After three days in Cannes, we headed to Toulon along the coast to Saint-Tropez, then through the mountains, on some of the steepest, narrowest, hairpin-turn roads we’ve ever experienced. My attempts at photographing this adventure didn’t do it justice, but Karl’s expert driving skills came in handy. Even the flat straight sections of this leg our trip were filled with narrow roads married to deep ditches on either side, but the ever changing terrain and dozens of vineyards we drove past provided eye candy to be thankful for. At last we landed in Toulon, where we had a meeting the follow day, so drove a bit further down the coast the stay at the port of La-Seyne-sur-Mer which was one of our favorite unexpected destinations. We spent hours in the charming streets photographing our favorite street art, architecture, signage and decay. Unlike most of our other destinations, there were no tourist attractions, luxury shopping or chain stores, which we truly appreciated.
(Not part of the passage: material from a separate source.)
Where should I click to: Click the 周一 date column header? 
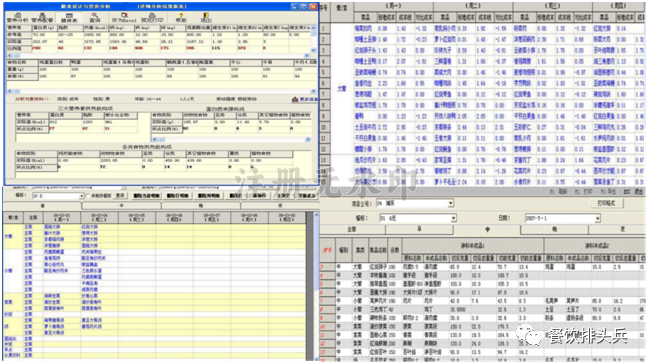pyautogui.click(x=62, y=217)
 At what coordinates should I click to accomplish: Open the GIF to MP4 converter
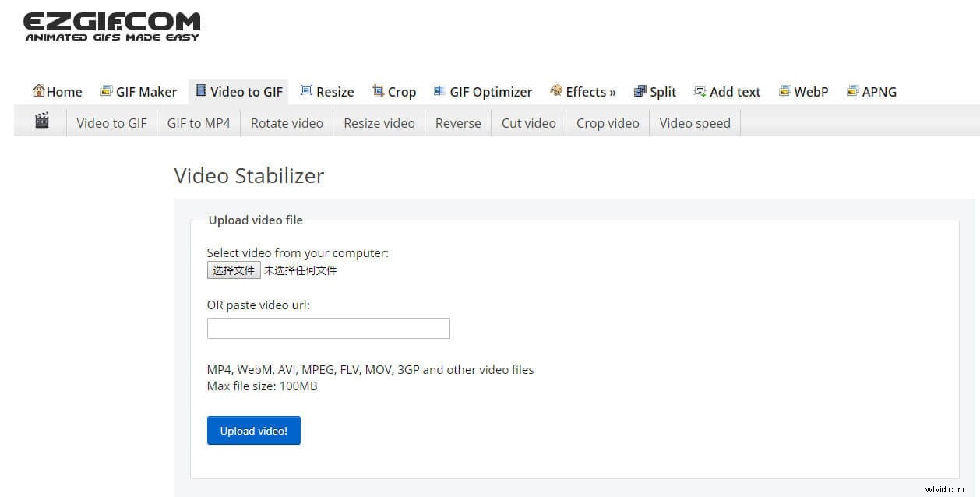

Our visit to Blackbody was a thrilling scientific adventure. We stumbled upon the company in our own backyard, just a short walk from our office in Manhattan last year. Because of Karl’s passion for lighting design, the new showroom windows on Greene Street drew him to investigate which is how we met Steven, US Sales Director, and later founders Bruno and Alessandro. Karl has worked with LED lighting for years, and started using Philips OLED product as soon as they became available, but after a visit to Philips U.S. Headquarters last year, we were disheartened by the lack of creativity and innovation in the OLED sector. Blackbody brings some of the world’s top designers together to work with their pioneering OLED technology to produce an array of high-end design lighting, luxury accessories and automotive solutions for premium international brands. Our tour of the clean room, design, and production facilities was one of the highpoints of our trip. And, we got to wear Tyvek suits and surgical masks, which is my kind of DEVO space age throwback fashion.

FLORENCE, JUST BECAUSE
Our next meeting was a few days off in Fabriano, Italy, so we left Blackbody in Toulon, France and headed northwest along the coast and through Genoa. We landed in Florence that afternoon not having any idea it was Festa della Cultura San Giovanni Battista, Firenze. Our hotel was footsteps away from many of the main attractions including Michelangelo’s David, and the two fake ones. Although we explored the mainstream streets, we also headed off the beaten track after visiting the Florence Design Academy. Thanks to our artist friend Clio Newton, who we visited in Zurich, we knew about the Museo di Storia Naturale “La Specola” — a magical place including ten rooms of anatomical wax figures from 1656 through the 1700s. Although it was just down the street from where thousands of tourists swarmed, there was only a handful of other visitors at this charming museum.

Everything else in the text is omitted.